If the parking structure got locals downtown and the city became more of a year-round destination, it would probably be cost-effective.

But, of course, it’s a chicken and egg proposition.

If the city built it would they — the locals — come downtown?

Should it be built betting the city will become a 12-month vacation paradise?

The goal of making the city attractive to visitors all year ‘round, will be one of the challenges of the new chamber head, who is expected to be hired in a couple of months. I do believe the city has winter charms that can be maximized beyond Winterfest and ice fishing. A Winterfest expansion is already in the works.

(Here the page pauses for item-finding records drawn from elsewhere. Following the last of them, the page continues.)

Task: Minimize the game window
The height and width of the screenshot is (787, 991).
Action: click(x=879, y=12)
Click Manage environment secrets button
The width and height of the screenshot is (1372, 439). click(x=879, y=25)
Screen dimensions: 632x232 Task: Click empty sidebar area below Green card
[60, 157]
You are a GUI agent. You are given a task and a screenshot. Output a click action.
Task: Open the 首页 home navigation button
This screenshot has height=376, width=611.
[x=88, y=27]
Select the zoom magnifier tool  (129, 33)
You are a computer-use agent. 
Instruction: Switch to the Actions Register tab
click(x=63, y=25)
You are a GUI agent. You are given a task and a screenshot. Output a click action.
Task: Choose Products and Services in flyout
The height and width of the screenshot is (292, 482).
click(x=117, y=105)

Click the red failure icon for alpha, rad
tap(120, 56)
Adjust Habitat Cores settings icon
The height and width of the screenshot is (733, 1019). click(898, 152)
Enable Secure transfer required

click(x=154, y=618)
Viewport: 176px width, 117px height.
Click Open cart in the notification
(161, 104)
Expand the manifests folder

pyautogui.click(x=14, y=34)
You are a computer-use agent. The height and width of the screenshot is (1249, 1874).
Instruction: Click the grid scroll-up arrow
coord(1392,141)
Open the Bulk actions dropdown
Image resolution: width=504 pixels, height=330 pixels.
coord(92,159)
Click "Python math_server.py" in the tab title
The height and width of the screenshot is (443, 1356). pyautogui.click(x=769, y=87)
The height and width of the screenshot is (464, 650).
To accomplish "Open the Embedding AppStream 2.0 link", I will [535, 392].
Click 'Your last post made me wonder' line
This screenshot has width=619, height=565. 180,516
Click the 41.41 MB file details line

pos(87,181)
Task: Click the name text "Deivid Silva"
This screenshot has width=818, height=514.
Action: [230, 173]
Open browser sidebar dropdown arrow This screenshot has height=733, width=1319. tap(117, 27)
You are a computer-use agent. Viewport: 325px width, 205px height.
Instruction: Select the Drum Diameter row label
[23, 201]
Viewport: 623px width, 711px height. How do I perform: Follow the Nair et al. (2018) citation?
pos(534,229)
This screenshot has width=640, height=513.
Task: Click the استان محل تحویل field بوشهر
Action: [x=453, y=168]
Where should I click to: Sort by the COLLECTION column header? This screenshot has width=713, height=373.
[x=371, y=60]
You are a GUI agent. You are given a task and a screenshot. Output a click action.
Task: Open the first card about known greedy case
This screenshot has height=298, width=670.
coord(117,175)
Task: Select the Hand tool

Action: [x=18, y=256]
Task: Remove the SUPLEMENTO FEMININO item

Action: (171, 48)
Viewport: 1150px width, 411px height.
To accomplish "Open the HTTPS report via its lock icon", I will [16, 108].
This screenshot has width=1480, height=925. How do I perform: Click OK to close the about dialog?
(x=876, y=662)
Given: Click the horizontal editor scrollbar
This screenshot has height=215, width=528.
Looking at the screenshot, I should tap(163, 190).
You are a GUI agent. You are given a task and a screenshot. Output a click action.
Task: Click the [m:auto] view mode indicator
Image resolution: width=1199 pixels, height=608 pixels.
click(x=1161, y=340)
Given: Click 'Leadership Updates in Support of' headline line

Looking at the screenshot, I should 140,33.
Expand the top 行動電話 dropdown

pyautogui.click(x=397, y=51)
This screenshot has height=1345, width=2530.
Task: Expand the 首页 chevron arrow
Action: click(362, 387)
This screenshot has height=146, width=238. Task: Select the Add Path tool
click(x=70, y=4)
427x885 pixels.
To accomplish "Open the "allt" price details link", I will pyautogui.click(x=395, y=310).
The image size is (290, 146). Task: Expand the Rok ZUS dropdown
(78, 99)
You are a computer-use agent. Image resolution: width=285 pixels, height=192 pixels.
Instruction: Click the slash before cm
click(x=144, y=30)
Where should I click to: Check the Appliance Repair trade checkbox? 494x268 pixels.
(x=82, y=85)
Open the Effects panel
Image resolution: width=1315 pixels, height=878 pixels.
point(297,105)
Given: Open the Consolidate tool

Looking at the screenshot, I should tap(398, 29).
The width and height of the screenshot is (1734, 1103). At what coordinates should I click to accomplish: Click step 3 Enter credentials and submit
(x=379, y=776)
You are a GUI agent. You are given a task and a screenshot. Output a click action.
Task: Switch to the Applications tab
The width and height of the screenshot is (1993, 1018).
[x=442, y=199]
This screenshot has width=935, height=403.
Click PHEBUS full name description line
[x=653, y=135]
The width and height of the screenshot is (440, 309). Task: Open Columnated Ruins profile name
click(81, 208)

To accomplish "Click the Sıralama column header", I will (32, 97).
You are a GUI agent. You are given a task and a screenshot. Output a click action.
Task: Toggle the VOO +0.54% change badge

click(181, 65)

The study suggested a good location for a parking structure would be adding to the Cook Street surface lot behind the old theater. That area is already partly owned by the city. And it’s close to downtown, unlike some of the other locations mentioned in the past.

There is enough money in the TIF funds for a parking structure. Of course spending it, might get the anti-TIF people going. But unlike the skate park, for instance, a parking structure would clearly meet the TIF goal of improving downtown.

Of course, the word “parking structure” creates visions of tall, gray cement industrial-looking monoliths.

That’s not the image Lake Geneva sells. But they don’t have to be that way. They can be attractive.

The first floor could also feature stores that would incorporate the retail segment with the structure.

Upon hearing of the location, I flashed back to a conversation I had with former mayor Spyro “Speedo” Condos a few months ago.

Apparently, during his administration, that location was suggested for a parking structure and there were plans to buy adjoining properties to make it happen.

He could be excused for saying “I told you so.” So, I’ll say it before he does.

While the parking study still has a little time to be corrected and marinate, it’s healthy to keep on discussing it.

Pretty soon the summer traffic will be gone and we might all be lulled to sleep.

Let’s plumb everything we can from the study and then make some lasting decisions.

Halverson is editor and general manager of the Lake Geneva Regional News.